Do you know a baby named Claudine, Barbra, Seymour, or Elmo? Probably not. Fewer than five kids in the U.S. were given the names Claudine and Elmo last year, so they didn't even make the Social Security list at all—and Barbra and Seymour each had just five kids sporting the name. While many of the names on the endangered list are bizarre spellings, very exotic foreign names, or baby names that are a little questionable (like Riot or Pistol), there are some old-school names that may deserve another chance.
Check out my favorites from the endangered list, that might deserve a second shot at stardom.
There's a whole slew of fun French names that are near extinction here in the U.S., but might make lovely options for girls here. Clemence, Cerise, Claudine, Victoire, and Agathe all fit that category. Not into French?
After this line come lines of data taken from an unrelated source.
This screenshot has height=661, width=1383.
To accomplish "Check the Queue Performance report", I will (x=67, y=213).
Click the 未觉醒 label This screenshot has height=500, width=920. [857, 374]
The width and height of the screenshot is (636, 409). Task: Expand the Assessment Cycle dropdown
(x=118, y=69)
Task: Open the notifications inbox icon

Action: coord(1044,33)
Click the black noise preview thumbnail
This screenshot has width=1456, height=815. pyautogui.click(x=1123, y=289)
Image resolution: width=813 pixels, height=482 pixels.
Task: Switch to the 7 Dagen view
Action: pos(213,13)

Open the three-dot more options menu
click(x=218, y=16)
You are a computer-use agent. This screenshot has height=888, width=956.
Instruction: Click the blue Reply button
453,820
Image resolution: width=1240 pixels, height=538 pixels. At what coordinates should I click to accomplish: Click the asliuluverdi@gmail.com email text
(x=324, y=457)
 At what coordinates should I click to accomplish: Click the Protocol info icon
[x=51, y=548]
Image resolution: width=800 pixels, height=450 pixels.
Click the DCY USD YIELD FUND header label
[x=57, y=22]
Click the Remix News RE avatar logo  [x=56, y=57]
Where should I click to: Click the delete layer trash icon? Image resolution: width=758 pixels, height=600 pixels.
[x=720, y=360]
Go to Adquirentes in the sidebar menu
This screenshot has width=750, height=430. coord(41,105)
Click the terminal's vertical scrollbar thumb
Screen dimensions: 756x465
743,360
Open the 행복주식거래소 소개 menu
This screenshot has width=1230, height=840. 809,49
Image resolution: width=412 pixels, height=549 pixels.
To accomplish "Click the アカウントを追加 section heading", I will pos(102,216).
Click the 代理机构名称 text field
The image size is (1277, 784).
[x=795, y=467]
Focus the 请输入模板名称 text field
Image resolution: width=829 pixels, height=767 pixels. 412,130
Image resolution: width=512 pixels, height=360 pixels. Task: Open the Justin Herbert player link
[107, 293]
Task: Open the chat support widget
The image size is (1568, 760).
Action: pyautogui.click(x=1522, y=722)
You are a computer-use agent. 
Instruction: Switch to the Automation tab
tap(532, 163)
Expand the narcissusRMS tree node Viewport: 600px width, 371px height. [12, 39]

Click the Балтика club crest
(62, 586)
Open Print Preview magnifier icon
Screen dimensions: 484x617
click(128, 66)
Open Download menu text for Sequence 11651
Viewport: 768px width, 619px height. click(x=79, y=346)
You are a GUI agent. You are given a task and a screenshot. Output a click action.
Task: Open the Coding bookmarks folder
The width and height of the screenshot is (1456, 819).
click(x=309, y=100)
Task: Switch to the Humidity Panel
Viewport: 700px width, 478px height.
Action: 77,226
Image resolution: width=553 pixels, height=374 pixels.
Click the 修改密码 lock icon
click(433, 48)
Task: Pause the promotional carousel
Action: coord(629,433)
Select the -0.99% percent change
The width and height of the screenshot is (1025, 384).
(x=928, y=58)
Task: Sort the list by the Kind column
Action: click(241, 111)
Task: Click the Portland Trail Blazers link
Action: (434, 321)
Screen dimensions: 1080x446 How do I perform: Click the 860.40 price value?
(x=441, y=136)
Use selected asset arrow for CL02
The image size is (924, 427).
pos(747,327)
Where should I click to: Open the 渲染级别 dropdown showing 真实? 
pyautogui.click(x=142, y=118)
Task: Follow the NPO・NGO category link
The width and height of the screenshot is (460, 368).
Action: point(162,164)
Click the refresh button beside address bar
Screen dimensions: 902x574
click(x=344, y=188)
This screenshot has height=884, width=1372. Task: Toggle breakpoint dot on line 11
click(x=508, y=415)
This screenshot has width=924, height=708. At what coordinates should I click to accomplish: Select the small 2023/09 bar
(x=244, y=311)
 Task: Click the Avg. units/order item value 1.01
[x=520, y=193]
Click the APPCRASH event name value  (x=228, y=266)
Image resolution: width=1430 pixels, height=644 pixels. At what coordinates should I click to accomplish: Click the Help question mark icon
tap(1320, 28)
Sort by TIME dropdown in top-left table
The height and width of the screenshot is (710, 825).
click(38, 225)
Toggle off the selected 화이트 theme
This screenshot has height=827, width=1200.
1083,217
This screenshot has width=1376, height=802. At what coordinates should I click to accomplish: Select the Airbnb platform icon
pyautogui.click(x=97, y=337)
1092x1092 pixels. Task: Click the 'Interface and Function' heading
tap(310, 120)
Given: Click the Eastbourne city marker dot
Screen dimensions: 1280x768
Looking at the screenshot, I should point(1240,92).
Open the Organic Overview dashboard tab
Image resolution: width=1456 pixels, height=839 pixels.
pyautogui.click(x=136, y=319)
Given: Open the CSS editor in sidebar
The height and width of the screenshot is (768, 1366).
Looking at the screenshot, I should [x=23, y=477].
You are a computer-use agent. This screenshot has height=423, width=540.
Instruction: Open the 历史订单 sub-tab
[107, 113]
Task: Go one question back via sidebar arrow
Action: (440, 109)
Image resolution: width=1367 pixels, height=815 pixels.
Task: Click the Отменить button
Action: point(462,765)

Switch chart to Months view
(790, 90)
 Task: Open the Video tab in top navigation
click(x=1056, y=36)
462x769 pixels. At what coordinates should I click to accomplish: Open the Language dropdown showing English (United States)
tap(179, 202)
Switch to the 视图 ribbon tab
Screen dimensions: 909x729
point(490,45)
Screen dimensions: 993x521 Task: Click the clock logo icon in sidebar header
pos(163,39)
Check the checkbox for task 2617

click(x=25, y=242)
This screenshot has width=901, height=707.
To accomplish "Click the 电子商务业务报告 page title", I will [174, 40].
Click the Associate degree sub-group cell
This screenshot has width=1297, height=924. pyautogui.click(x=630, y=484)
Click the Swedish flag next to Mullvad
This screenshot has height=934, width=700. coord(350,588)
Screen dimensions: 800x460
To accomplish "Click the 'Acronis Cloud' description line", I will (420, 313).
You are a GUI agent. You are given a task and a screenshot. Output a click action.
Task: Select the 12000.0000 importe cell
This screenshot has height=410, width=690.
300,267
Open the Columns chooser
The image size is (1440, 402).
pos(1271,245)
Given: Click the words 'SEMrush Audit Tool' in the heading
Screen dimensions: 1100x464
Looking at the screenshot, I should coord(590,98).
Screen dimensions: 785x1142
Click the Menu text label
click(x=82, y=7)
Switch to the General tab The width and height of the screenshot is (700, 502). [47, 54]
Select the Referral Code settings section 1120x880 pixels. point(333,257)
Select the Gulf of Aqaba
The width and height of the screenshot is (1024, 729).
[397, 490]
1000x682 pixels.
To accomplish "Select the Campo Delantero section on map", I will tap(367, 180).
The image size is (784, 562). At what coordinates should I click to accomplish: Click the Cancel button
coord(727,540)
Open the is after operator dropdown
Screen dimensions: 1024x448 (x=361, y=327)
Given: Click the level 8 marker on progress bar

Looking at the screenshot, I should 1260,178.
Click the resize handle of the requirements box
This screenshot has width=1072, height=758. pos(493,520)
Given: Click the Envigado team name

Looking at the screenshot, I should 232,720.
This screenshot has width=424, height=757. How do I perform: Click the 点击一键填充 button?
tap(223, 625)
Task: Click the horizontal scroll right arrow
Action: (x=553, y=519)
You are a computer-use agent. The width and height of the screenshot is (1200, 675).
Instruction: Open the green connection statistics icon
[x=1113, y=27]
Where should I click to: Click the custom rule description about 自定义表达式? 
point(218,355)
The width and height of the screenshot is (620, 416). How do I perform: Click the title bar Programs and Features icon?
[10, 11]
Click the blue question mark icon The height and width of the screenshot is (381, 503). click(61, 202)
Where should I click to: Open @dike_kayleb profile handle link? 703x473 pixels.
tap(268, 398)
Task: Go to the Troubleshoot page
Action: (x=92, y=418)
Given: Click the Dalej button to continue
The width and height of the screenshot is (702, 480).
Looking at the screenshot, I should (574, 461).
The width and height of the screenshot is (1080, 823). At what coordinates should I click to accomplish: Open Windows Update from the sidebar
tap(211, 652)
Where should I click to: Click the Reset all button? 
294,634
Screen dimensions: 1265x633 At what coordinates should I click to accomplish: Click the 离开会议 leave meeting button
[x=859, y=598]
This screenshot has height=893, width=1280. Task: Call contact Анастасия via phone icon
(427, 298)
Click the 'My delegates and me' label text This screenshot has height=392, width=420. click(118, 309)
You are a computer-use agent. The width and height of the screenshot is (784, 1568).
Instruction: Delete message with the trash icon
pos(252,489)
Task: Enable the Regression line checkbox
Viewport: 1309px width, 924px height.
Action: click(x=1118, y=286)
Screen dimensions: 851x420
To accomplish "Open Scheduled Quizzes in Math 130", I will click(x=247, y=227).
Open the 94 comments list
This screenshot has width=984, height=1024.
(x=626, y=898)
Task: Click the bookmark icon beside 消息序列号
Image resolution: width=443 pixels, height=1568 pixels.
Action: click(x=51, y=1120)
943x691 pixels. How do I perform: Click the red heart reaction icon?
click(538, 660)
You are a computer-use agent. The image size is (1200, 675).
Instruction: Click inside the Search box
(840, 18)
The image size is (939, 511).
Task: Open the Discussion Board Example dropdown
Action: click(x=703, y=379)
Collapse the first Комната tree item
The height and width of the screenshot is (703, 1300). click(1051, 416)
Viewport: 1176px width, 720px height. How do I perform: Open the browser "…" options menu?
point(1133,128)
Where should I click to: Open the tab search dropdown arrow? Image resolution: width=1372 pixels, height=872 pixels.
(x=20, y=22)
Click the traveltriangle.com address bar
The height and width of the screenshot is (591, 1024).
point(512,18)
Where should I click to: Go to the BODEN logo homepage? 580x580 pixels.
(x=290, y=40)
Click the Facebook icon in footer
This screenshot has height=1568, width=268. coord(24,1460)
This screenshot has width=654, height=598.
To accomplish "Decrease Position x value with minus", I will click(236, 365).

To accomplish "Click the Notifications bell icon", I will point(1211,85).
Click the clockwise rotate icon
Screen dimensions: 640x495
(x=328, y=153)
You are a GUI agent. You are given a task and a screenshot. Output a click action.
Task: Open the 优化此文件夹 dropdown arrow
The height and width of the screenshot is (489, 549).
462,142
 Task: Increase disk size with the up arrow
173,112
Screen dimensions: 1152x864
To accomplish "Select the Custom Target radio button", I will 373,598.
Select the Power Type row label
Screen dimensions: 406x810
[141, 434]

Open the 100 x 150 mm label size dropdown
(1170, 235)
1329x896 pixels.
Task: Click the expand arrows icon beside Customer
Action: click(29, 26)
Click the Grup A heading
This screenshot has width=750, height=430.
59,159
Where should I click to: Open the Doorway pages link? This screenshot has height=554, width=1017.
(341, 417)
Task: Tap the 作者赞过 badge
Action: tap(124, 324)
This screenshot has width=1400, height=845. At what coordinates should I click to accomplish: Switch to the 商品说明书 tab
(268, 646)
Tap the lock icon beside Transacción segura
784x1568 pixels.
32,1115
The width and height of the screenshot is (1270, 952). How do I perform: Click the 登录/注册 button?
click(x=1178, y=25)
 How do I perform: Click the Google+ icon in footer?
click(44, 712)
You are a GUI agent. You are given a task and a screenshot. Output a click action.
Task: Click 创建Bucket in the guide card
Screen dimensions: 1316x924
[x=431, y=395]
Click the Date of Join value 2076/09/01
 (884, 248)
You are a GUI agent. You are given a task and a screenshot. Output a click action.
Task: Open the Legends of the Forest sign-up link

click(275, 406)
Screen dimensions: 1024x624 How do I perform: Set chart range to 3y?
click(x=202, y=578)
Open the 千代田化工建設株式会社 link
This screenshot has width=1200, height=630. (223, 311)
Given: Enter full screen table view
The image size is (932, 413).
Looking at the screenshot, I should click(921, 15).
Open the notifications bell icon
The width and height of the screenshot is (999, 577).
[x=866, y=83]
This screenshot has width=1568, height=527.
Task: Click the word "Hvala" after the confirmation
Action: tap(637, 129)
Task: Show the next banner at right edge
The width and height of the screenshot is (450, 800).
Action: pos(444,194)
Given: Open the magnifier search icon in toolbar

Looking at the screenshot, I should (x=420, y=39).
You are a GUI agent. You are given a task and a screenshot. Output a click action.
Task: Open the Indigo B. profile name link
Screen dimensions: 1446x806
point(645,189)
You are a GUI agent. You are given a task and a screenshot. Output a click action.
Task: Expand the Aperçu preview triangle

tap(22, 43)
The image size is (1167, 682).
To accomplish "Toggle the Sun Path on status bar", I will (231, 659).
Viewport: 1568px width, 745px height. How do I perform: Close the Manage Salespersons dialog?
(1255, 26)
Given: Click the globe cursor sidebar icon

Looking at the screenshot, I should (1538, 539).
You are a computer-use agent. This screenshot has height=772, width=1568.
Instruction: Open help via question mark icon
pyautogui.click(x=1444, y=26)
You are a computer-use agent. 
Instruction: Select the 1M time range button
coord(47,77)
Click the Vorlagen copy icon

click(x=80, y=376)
Among the other nearly extinct names, there's Romilly (a nice alternative to the popular Amelia/Emily), Nigella (as in the famous TV chef and cookbook author), Finola (a charming Irish alternative to the popular Fiona), and Nazarene.
Yeah, Elmo's a hard sell, with that furry red Muppet making it seem a little childish. But there are some gems that are disappearing. From the bottom of the boys' list, consider Algernon (as in the classic book, Flowers for Algernon), Riordan (a lovely Irish name that a nice, not-so-popular alternative to the overpopulation of Aidan), Raoul, Ewen, Anselm, Delaney, and Oberon.
But besides Elmo, there's another whole crop of tainted classics that may be on their way out. Waldo was doomed by the popularity of the Where's Waldo series, while Adolphus and Adolph are too similar to Adolf Hitler's moniker. Iago has the baggage of being a Shakespearean baddie, Dudley's a dud (and Harry Potter's bully of a cousin), and Cletus is synonymous with the idea of rednecks, thanks to the character on The Simpsons.